If you don’t have on-site scales, then in the supply contract you should have the right to direct any load at your discretion to an independent weight scale. And you should do so for random loads several times a year. Know what a “full-load” weighs, on average. Comparing these independent weights with the suppliers’ scale tickets can go a long way to making sure that you not getting less wood than you have paid for.
Mistake #4 : Bad RFQs
RFQs for wood fiber procurement are a different animal than other RFQs. It pays dividends to draft them correctly. Fiber suppliers tend to be smaller and more fragmented. They are often used to dealing on a handshake or a simple PO rather than a robust contract. They may be used to fluctuating prices which they negotiate on a monthly basis with the local market managers.
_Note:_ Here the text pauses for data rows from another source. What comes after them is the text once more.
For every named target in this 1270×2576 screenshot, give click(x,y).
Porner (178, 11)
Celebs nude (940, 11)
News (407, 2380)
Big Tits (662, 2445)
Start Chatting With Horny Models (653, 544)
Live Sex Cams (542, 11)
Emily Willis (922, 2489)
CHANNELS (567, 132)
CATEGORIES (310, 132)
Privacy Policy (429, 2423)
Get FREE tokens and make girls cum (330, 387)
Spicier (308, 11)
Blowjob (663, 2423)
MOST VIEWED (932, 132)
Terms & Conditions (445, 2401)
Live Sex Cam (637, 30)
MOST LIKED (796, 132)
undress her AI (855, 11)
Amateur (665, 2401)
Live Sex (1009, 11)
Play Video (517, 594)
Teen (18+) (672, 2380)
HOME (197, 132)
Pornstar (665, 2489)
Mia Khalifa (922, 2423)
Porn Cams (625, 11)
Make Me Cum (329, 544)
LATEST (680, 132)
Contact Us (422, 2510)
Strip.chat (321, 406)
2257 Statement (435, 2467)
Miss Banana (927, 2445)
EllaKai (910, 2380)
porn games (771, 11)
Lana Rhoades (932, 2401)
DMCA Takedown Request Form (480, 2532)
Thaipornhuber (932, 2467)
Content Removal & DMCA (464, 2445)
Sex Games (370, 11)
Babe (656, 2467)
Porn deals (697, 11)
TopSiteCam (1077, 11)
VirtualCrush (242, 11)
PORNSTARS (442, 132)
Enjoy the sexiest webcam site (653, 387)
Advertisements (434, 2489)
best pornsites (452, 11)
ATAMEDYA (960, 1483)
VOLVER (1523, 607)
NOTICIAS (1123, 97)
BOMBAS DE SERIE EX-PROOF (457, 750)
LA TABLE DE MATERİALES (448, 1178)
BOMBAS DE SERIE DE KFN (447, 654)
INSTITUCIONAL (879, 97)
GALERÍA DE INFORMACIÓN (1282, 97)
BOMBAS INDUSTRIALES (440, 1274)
And they often communicate, collaborate and sometimes even collude with one another to set prices.
We have seen RFQs with terms that are so atypical that no supplier even responded. We have seen RFQs that are withdrawn and then the next time they are issued, suppliers increase the cost because they suspect unreliability. In short, bad RFQs result in underperforming projects, feedstock quality issues, costly repairs and shutdowns, shortages/outages, and higher than necessary feedstock cost.
Here are some basic RFQ rules to avoid costly mistakes:
1. RFQ terms should, as closely as possible, mirror the terms of the competing established buyers for fuel in the local market.
2. Engage suppliers early in the process. It is vital to understand local wood supply dynamicsbefore you issue an RFQ. Learn about their business. Obtain samples. Go visit their operations. Involving suppliers early in the process builds relationships which are critical to successful ongoing operations. It also allows a deeper understanding of the types and specifications of biomass that are currently being produced and the contract terms suppliers are comfortable with.
3. Structure operations to be supplier friendly. Flexible delivery hours, ease of access, quick discharge times, resizing equipment on-site to handle oversize pieces, favorable payment terms and timely payments – these are all mechanisms to ensure your project is “supplier preferred” and will function to reduce overall feedstock cost.
4. Have a contract that avoids onerous rejections or penalties clauses. Issues will come up over the course of the contract term: quality will vary, deliveries may be late, wet or cold weather can cause shortages. How these issues are handled in the RFQ can have major impacts on your overall feedstock costs. Rejecting loads or seeking damages for non-performance can be a mechanism to mitigate short-term losses, but over the long-term, the consequences can be costly. A reputation as a difficult market will limit your supply base and drive prices up.
Mistake #5 : Not Having a Disruption Plan When Things Go Bad
Feedstock is the largest variable cost for bioenergy plants. Controlling feedstock price risk therefore is vital to project viability and contributes directly to the bottom line. When it comes to woody biomass, supply disruptions are the highest source of additional cost to bioenergy plants.
Disruptions can be the result of poor weather, equipment breakdown, competitive demand for scarce fiber by large local buyers, or just “bad luck”. Whatever the cause, understanding the likelihood of a supply disruption occurring and setting up a plan to deal with it can result in tens or hundreds of thousands of dollars of savings a year.
An Ecostrat SCD (Supply Chain Disruption) Plan is designed to mitigate the risks associated with biomass feedstock procurement. Development of, and ongoing adherence to, a SCD Plan can contribute directly and significantly to the bottom line by helping minimize many of the typical impacts that drive biomass procurement costs.
An Ecostrat SCD plan identifies risk events (such as supplier breach, or weather
events), quantifies impact on the supply chain, and identifies strategies to mitigate those impacts. Prepared bioenergy feedstock buyers have a protocol in place (sufficient on-site / off-site inventory, redundant suppliers, variable quantity contracts at buyer’s discretion) so that they can act quickly to minimize a disruption’s impact on feedstock costs.